[Given text]
+ + + +

Derbyshire Dales residents may have to foot a £9,000 bill to a private firm to pay its staff overtime in order to restart and catch-up on missed garden waste collections.
The collections have been suspended in the Dales for nearly two months but could finally restart on Monday, June 1.
Despite this, any garden waste bins inadvertently missed during the six weeks from June 1 will not be collected in a return pick-up – as would normally happen – as this would cause “longer term delays”.
During the past two months, residents have been urged to safely store garden waste until collections resume and not to burn it – due to this causing a wider public nuisance with most people at home during the day because of lockdown restrictions.
However, restarting collections could see the council having to pay up to £1,500 a week to private firm Serco, which runs the district’s bin pick-ups, to cover staff overtime costs.
On top of this, the authority is set to take a £12,500 hit to its finances in lost income from recycling waste over the next six weeks.
The hit to its finances and the cost of paying Serco’s staff overtime would be covered by government grants given to the council to help with the impact of the Covid-19 pandemic.
Council officers say the overall bill – to pay for overtime costs and cover lost income – would be £21,600 for six weeks from June 1.
They say they could bring forward a legal challenge against Serco to dispute taking on the extra costs and lost income.
However, they say: “It is envisaged that this would result in costly and protracted negotiations. The financial risks of such action are assessed as high.”
A virtual meeting will be held to discuss the garden waste plans on Thursday, May 21 from 6pm – streamed on YouTube with a link available on the council’s website.
Council officers wrote in a report on the issue this week: “Due to the increasing number of requests for the restoration of garden waste services and the greater number of people likely to be taking part in gardening activities at this time of year, the council feels that a continuation of the temporary suspension of the service is no longer acceptable.”
The authority has ruled out calling for military assistance to help bring services back because it has been advised that “all other options, including the use of agency staff, have to have been ruled out”.
It says: “Should approval be gained to reinstate the service then it should be noted that, due to the expected backlog of garden waste, it could take up to three full cycles of collections before the backlog is cleared and normal service is resumed.
“It is also likely that in the first weeks of the service recommencing, some rounds may not be completed due to the backlog of large amounts of garden waste.
“Attempts to collect missed bins would result in a ‘snowball’ effect and generate longer term delays. Therefore, missed bins will not be collected during this period.
“Also, side waste will not be collected from properties which have received three cycles of garden waste collections.
“In an attempt to expedite the collection of the backlog of garden waste, it is recommended that the temporary arrangement of fortnightly food waste collection remains in place until the backlog is clear.”

+ + + +

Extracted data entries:
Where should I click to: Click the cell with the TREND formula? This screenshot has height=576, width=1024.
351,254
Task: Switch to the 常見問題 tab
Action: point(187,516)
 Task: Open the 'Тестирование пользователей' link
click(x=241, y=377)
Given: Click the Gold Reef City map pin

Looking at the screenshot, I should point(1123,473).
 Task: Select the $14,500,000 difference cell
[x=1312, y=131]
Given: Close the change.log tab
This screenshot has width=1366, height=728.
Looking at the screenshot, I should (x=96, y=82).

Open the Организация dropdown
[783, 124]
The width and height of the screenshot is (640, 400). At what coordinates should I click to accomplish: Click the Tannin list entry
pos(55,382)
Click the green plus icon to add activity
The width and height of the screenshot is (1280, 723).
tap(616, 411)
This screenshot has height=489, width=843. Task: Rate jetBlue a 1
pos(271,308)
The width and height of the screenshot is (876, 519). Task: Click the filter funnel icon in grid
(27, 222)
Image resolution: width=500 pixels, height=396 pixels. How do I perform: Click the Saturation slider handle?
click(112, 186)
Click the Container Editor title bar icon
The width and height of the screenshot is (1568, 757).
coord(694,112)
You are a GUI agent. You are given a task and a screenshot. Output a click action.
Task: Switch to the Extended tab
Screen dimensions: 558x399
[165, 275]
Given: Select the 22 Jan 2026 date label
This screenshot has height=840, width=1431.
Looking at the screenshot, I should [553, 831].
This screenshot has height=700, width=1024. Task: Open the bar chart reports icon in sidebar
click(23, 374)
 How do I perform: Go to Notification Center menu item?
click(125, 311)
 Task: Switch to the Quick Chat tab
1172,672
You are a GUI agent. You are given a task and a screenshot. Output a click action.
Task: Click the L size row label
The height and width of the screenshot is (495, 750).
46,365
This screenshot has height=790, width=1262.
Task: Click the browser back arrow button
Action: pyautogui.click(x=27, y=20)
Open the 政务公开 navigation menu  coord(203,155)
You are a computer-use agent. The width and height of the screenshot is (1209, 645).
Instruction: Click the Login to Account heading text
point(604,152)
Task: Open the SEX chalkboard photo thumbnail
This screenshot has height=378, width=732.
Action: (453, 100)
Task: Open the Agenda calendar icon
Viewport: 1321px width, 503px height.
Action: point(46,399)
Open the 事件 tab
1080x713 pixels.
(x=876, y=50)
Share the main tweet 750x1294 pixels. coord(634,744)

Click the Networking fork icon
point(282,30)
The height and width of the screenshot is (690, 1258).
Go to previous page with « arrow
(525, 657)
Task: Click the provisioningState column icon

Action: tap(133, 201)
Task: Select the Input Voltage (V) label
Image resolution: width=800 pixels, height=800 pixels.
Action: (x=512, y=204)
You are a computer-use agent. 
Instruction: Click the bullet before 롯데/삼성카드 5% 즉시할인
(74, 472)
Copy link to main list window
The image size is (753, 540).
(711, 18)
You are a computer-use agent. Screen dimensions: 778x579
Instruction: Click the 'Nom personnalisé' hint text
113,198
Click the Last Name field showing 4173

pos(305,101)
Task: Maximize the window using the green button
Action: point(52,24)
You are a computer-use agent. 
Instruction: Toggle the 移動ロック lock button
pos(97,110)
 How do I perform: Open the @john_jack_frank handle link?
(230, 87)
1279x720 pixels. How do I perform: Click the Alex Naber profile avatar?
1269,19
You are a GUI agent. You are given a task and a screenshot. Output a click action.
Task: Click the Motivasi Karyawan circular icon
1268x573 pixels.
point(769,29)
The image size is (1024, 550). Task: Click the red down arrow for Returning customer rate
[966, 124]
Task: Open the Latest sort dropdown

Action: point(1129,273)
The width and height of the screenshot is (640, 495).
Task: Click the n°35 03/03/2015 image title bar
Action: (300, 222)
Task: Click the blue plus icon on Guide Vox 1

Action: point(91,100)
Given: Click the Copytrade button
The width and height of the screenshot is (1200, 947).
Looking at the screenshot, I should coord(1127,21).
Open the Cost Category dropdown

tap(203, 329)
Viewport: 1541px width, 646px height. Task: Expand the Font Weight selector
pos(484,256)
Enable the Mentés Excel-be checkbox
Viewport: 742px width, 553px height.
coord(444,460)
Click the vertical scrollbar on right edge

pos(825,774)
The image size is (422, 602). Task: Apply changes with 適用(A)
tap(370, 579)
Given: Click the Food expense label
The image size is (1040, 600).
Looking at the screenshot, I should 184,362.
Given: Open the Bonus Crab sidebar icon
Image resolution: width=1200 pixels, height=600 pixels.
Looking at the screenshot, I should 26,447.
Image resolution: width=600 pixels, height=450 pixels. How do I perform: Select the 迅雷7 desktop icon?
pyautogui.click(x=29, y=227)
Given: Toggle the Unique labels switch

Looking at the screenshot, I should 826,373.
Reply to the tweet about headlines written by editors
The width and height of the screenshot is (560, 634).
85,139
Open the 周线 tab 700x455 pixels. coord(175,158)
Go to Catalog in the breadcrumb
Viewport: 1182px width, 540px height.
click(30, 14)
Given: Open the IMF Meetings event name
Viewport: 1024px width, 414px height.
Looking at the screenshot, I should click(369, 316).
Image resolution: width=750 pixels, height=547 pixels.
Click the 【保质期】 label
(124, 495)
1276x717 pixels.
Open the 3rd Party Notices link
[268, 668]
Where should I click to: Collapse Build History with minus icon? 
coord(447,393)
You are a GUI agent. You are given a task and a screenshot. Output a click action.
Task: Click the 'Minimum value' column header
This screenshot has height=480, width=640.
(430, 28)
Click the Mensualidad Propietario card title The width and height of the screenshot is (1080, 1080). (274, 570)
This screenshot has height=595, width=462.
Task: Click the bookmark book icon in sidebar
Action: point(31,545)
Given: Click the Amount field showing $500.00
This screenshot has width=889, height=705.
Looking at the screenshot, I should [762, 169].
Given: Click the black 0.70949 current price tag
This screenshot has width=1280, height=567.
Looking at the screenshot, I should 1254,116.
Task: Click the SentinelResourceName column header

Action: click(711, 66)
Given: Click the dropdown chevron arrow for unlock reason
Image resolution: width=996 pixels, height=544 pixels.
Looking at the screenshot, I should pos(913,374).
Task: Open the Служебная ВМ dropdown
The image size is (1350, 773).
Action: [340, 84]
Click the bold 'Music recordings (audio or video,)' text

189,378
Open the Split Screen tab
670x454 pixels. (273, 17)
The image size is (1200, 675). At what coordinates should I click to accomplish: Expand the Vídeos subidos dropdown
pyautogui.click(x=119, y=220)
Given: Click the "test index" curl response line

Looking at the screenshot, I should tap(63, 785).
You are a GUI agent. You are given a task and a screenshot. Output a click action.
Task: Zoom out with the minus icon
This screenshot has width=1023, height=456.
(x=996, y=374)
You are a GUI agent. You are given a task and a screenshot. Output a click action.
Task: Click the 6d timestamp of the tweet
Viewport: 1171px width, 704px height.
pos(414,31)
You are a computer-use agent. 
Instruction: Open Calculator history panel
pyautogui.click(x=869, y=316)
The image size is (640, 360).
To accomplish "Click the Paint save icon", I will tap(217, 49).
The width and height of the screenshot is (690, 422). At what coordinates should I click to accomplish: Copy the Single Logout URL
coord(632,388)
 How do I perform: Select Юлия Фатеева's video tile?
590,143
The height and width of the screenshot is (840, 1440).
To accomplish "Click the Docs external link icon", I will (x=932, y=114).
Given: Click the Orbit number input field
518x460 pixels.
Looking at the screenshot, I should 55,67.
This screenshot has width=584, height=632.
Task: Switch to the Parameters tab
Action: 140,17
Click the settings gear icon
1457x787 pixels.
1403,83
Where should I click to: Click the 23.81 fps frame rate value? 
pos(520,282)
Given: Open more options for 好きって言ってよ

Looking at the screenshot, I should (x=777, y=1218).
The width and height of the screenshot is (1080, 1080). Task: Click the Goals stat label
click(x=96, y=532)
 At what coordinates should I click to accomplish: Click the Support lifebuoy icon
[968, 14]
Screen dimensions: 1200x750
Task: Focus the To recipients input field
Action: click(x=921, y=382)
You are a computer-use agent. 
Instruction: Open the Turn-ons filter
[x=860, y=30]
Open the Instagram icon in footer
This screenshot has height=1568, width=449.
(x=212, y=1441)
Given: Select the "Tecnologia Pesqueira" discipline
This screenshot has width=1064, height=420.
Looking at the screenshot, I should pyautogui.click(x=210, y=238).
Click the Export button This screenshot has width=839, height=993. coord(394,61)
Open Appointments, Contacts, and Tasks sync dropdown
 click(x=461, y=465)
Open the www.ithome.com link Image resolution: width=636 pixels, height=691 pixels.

+ + + +

[What you will do] Reproduce the part of the article on Derbyshire Dales garden waste collections that starts with the words "A virtual meeting" and ends after "the council’s website.".

[Completed task]
A virtual meeting will be held to discuss the garden waste plans on Thursday, May 21 from 6pm – streamed on YouTube with a link available on the council’s website.